*ABOUT THIS TASK*. In the listing that follows, the range to quote begins at the line that has "The height and" and ends after the line that has "Click the Дартс filter in live bar"; quote it verbatim and add nothing.

*DATA PROVIDED*.
────────────────────

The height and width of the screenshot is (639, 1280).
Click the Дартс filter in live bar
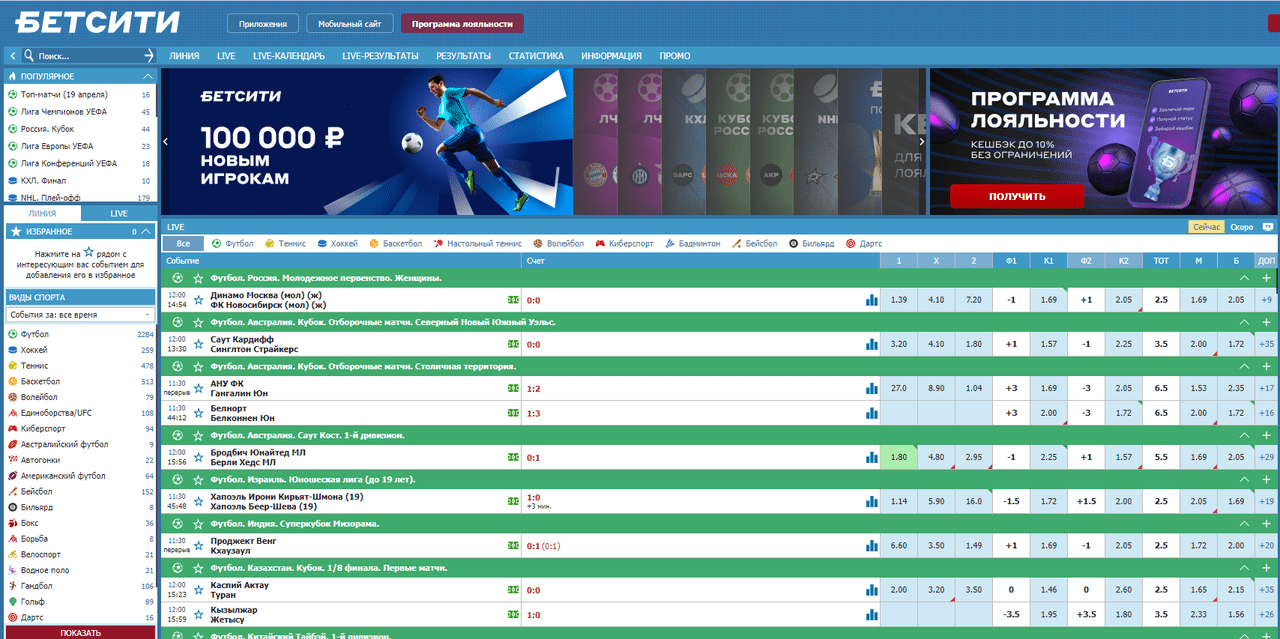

────────────────────

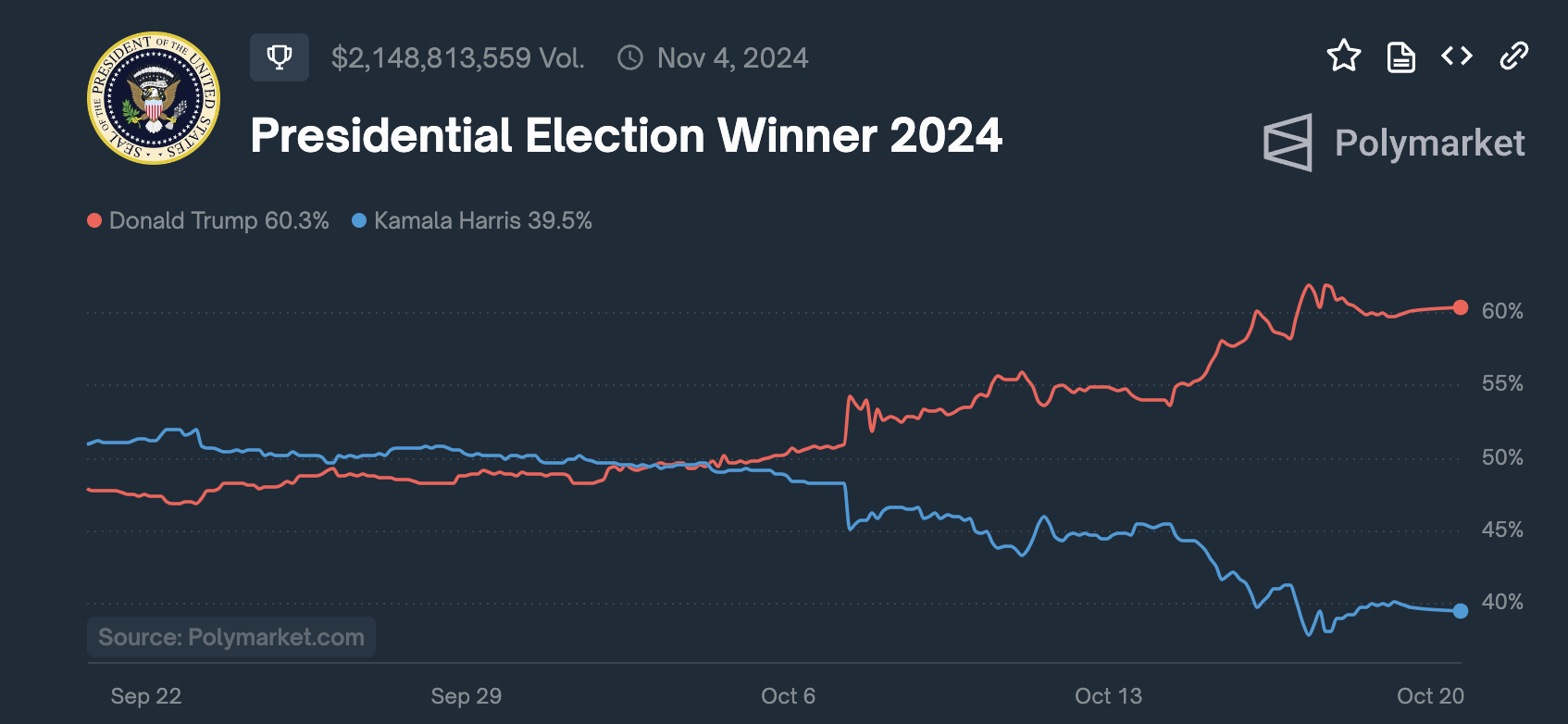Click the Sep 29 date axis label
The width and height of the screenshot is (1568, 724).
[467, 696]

────────────────────

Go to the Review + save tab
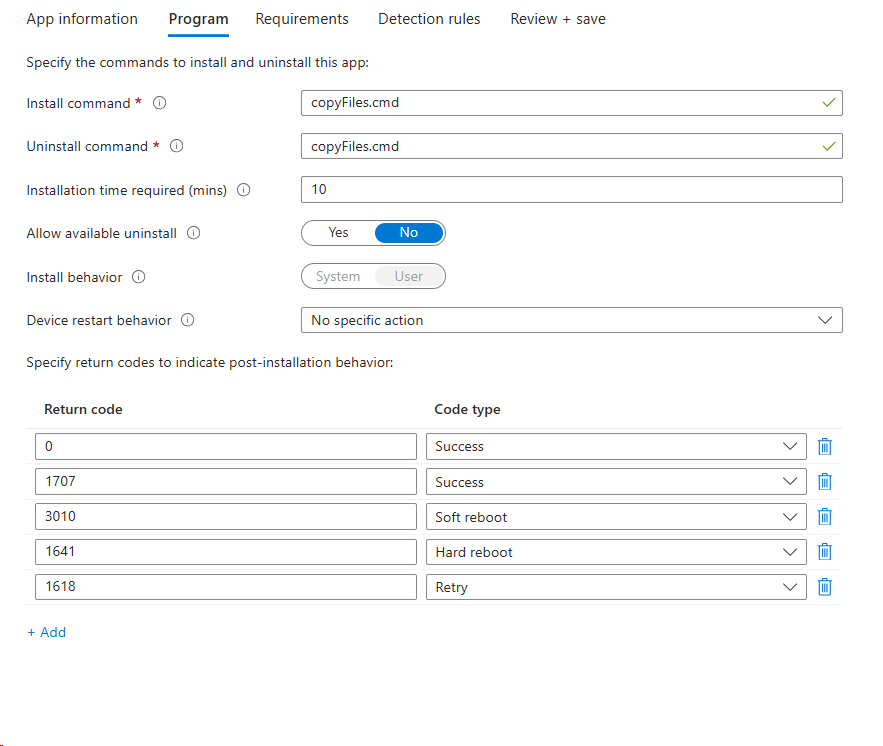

────────────────────

*WRITTEN SOLUTION*.
The height and width of the screenshot is (639, 1280).
Click the Дартс filter in live bar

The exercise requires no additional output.